------ EXERCISE MATERIALS
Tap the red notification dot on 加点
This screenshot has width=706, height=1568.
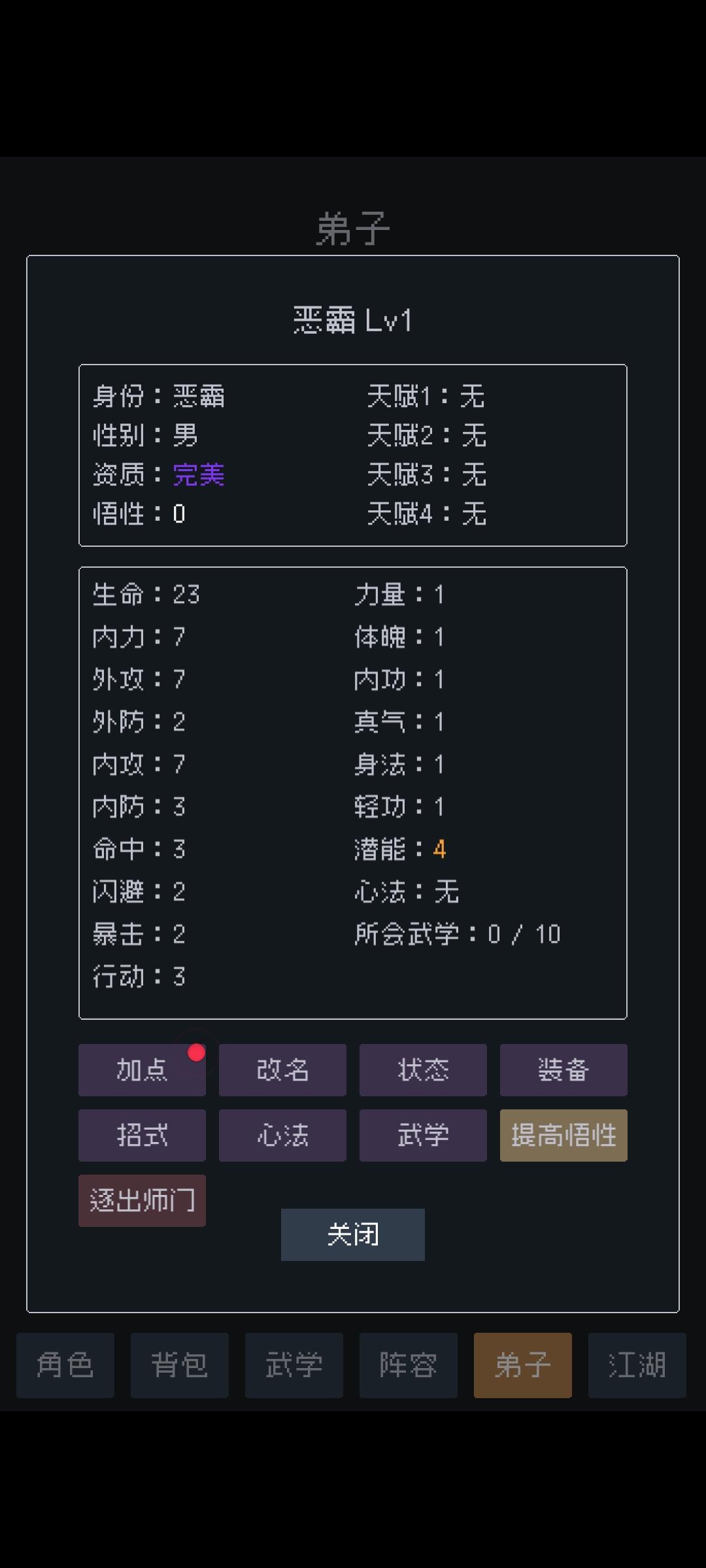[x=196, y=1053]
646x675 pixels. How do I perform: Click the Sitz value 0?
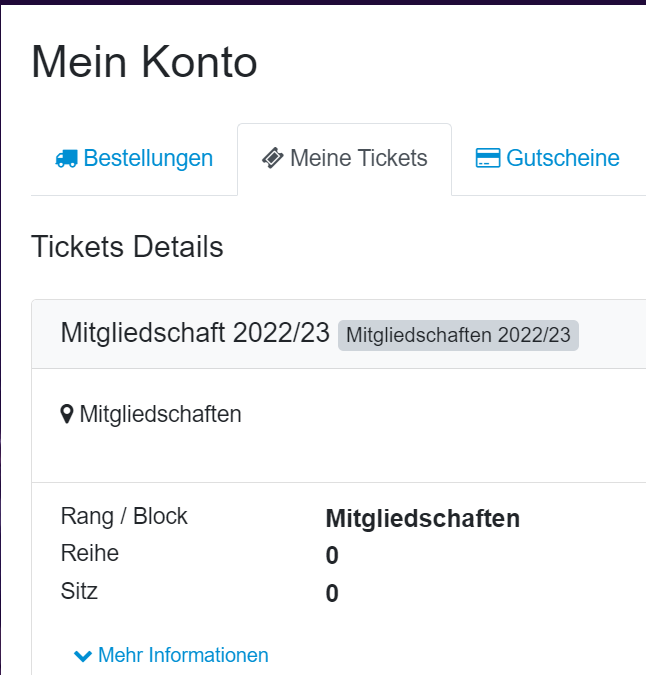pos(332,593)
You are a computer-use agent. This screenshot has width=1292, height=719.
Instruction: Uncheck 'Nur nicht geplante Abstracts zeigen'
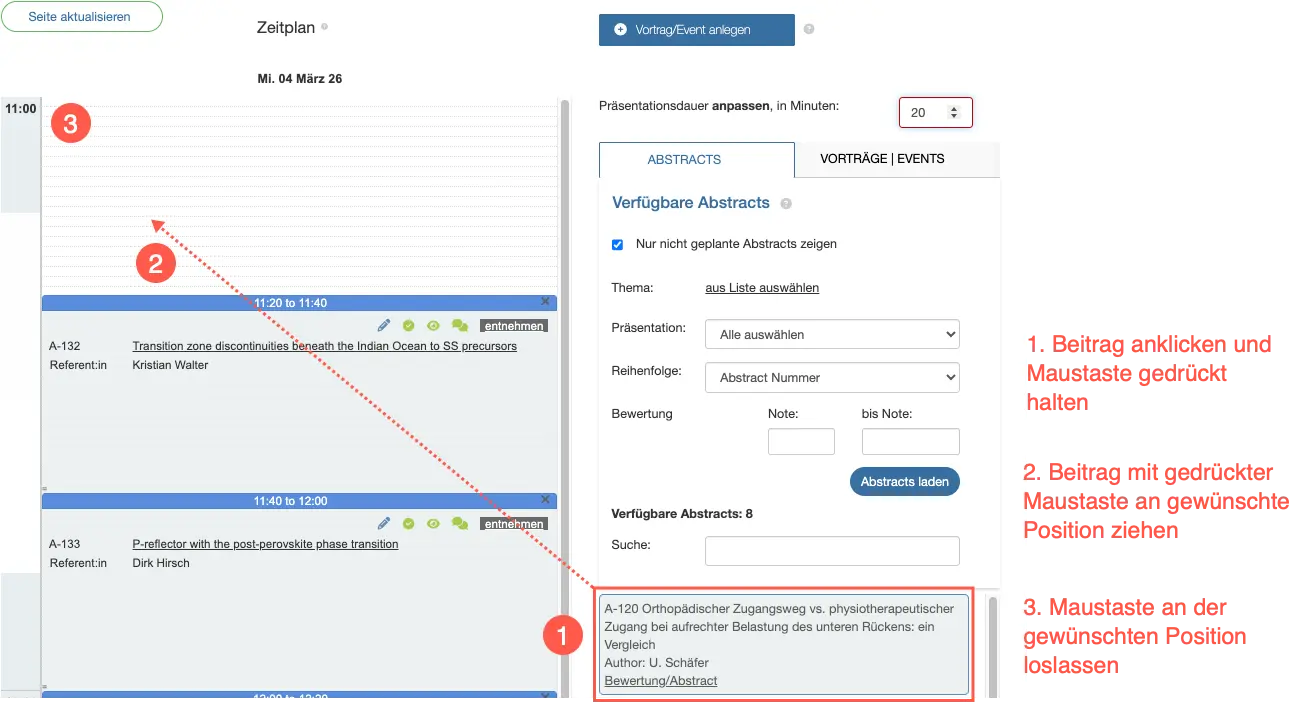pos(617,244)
------------
*TASK DETAILS*
Print each record exactly as it stands, skipping the pictures.

*EXPECTED ANSWER*
Tap the red notification dot on 加点
This screenshot has width=706, height=1568.
[x=196, y=1053]
646x675 pixels. How do I perform: Click the Sitz value 0?
pos(332,593)
You are a computer-use agent. This screenshot has width=1292, height=719.
Instruction: Uncheck 'Nur nicht geplante Abstracts zeigen'
pos(617,244)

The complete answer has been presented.